Besides Linde, various speakers subsequently defended Lew including National Infrastructure, Energy and Water Minister Yuval Steinitz, Jewish Agency chairman Natan Sharansky and Yesh Atid chairman Yair Lapid.

It was truly embarrassing to see Lew treated so shabbily.

An Orthodox Jew, Lew has a long history of supporting Jewish causes. As aide to House of Representatives speaker Thomas “Tip” O’Neill in the 1980s, Lew was instrumental in supporting the cause of Soviet Jewry. Without his support, Israel would not have been accepted to the OECD back in 2010. The US Department of the Treasury under Lew has been at the forefront of the effort to enforce the sanctions on Iran both in the United States and around the world.

And Lew continues to foster extremely close economic relations between the US and Israel.

As the host of the conference, the Post feels obligated to apologize to Lew, to the vast majority of the conference attendees who displayed exemplary behavior and to supporters of pluralistic debate everywhere, for the behavior of some in the audience.

We appreciate Lew’s willingness to come to the conference, despite knowing in advance that the Post’s readership encompasses a large range of opinions – including Jews and non-Jews who do not see eye-to-eye with the Obama administration on how best to stop Iran’s nuclear weapon program. Despite being interrupted a number of times, Lew insisted on being given the right to finish what he had to say. He did not allow a few disrespectful members of the audience to dissuade him from getting his message out. The reactions in the crowd are all the more worthy of condemnation because this US administration has done so much to further Israel’s interest – whether in international fora or in the field of military cooperation. We Jews cannot afford to treat our true allies so poorly. We have so few.

We at the Post see catcalls and booing as an obstacle to freedom of expression. People less self-assured than Lew might have been intimidated into silence.

A centerpiece of the Post’s editorial policy is encouraging an atmosphere of free and open debate. An unprejudiced look at our opinion pages – which feature a wide range of voices from the Right and the Left, Jewish and Arab, Israeli and Palestinian – testifies to the Post’s liberal-minded credentials. We are proud of the diversity of opinions to be found daily in our pages.

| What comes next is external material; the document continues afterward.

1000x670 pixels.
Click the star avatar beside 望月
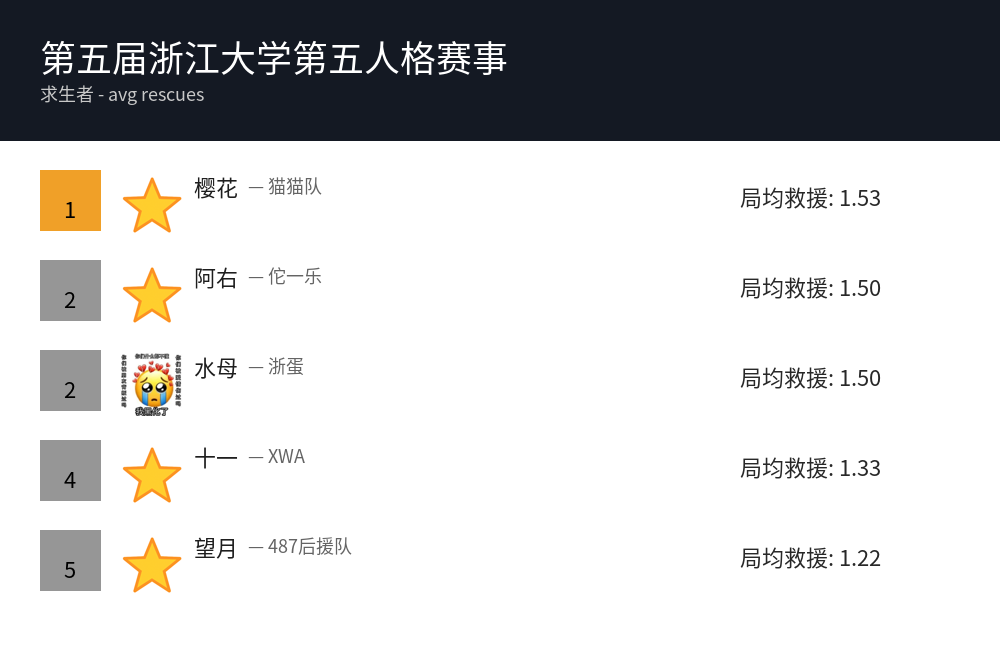152,565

What’s more, the official editorial stance of the Post has been to support in principle a two-state solution with the Palestinians as the only solution to the Israeli- Palestinian conflict, while at the same time noting that Palestinian extremism, not settlements, is the primary obstacle to peace. And though we have been critical of the Obama administration’s approach on stopping Iran’s nuclear weapons program, we have never once questioned US President Barack Obama’s commitment to Israel’s security and his deep ties with and understanding of the Jewish people.

The Post will continue to invite a diverse group of important decision-makers from both Israel and the US to future conferences, and will not be dissuaded by those who refuse to listen respectfully to speakers who espouse opinions other than theirs.